Advancing Structural Engineering Through Data-Driven Methodologies: Seismic Vulnerability Assessment and Backbone Curve Determination

Abstract

Structural engineering has traditionally relied on analytical and experimental methods to ensure the safety of structures. These methods, while effective, often require significant resources, time, and expertise, limiting their applicability across diverse contexts. Meanwhile, vast amounts of data collected from surveys, experimental studies, and seismic events remain largely underutilized, providing a unique opportunity to develop advanced data-driven methodologies. This thesis aims to harness the potential of the available data repositories to address critical challenges in structural engineering, with a focus on seismic vulnerability assessment and backbone curve determination.
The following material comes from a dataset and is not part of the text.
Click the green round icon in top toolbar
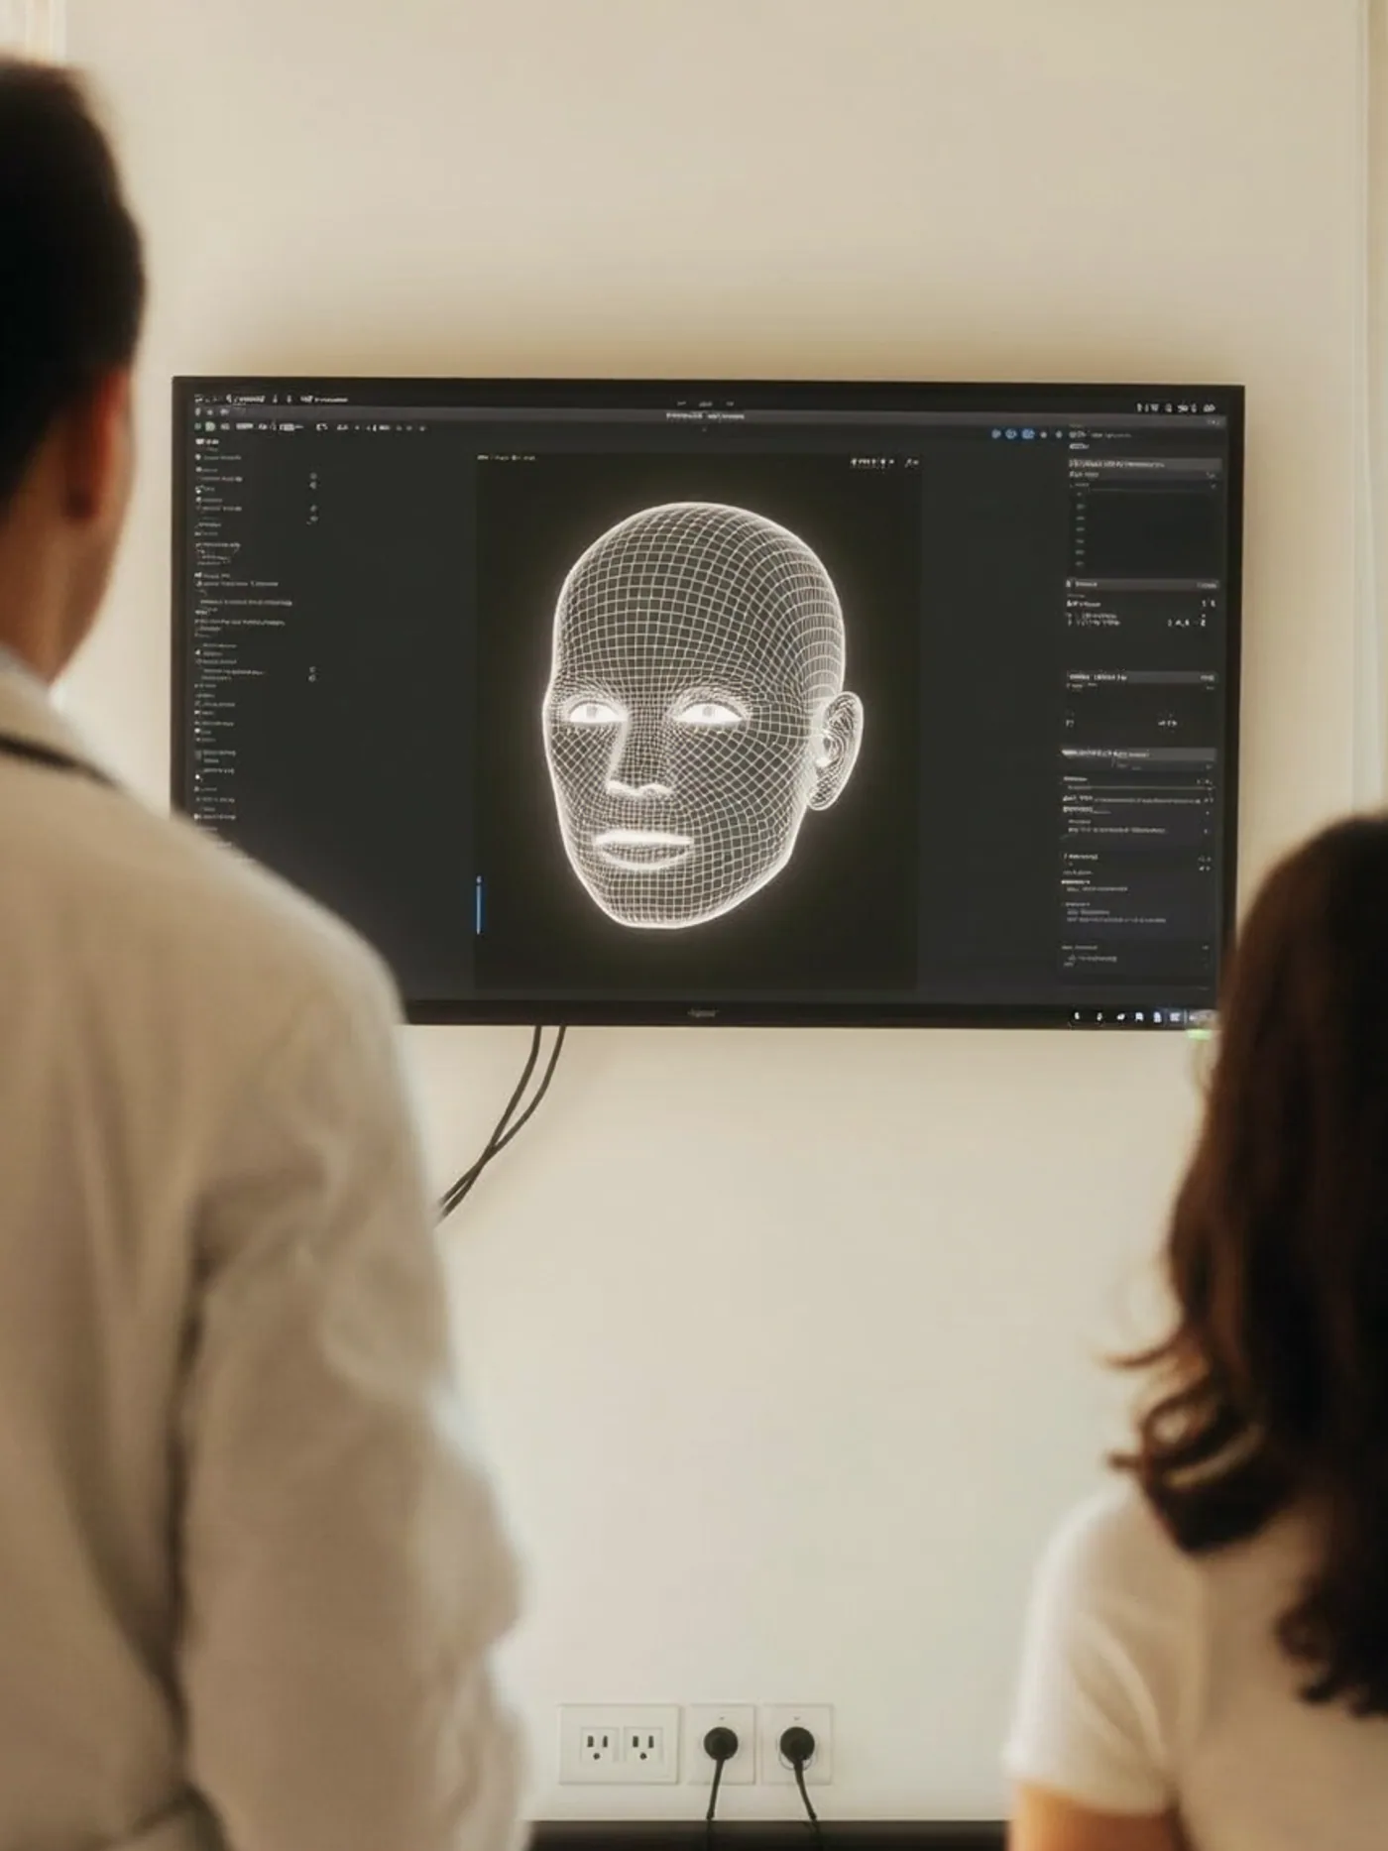Screen dimensions: 1388x1851 click(210, 426)
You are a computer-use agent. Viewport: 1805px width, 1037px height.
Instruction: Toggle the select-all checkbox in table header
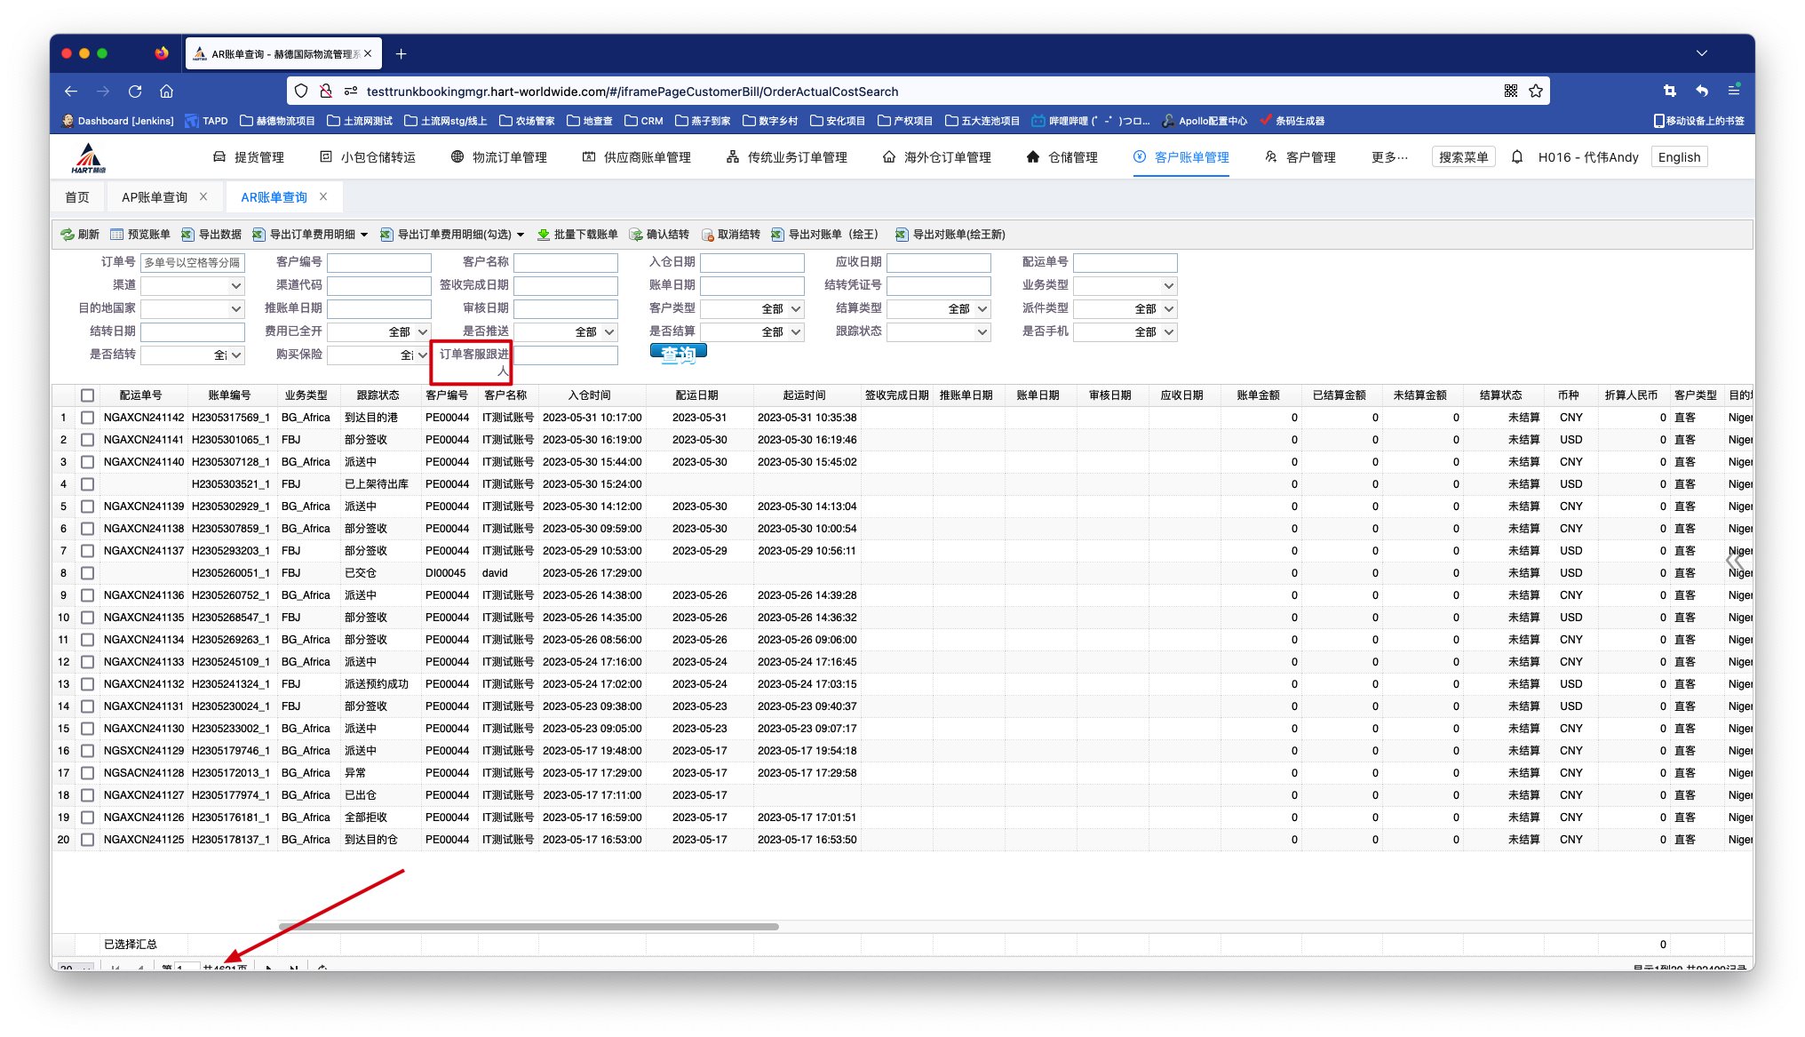(87, 395)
Through the use of machine learning (ML), this thesis introduces innovative methodologies at both the system and component levels. A rapid visual screening (RVS) framework is developed to quickly assess the seismic vulnerability of low-rise reinforced concrete (RC) buildings. By incorporating ML models, this framework outperforms traditional evaluation methods with higher accuracy and broader applicability. Using post-earthquake survey datasets from a variety of seismic events, it proposes a region-independent tool, eliminating reliance on subjective judgments and region-specific calibrations. For backbone curve determination, used for analyzing the seismic behavior of RC columns, this thesis introduces a novel ML-based methodology. By employing experimental datasets and advanced regression techniques, it offers a practical and efficient alternative to the conventional methods. This approach not only predicts backbone curve parameters with high accuracy but also ensures accessibility for broader applications, especially in resource-limited environments. In summary, this thesis bridges system-level and component-level challenges, underscoring the potential of data-driven approaches in structural engineering. By providing a foundation for integrating innovative approaches into the field, this research advances both academic insights and practical applications. These contributions respond to the demand for efficient and reliable solutions, supporting safer structures and more effective resource management in modern structural engineering practices.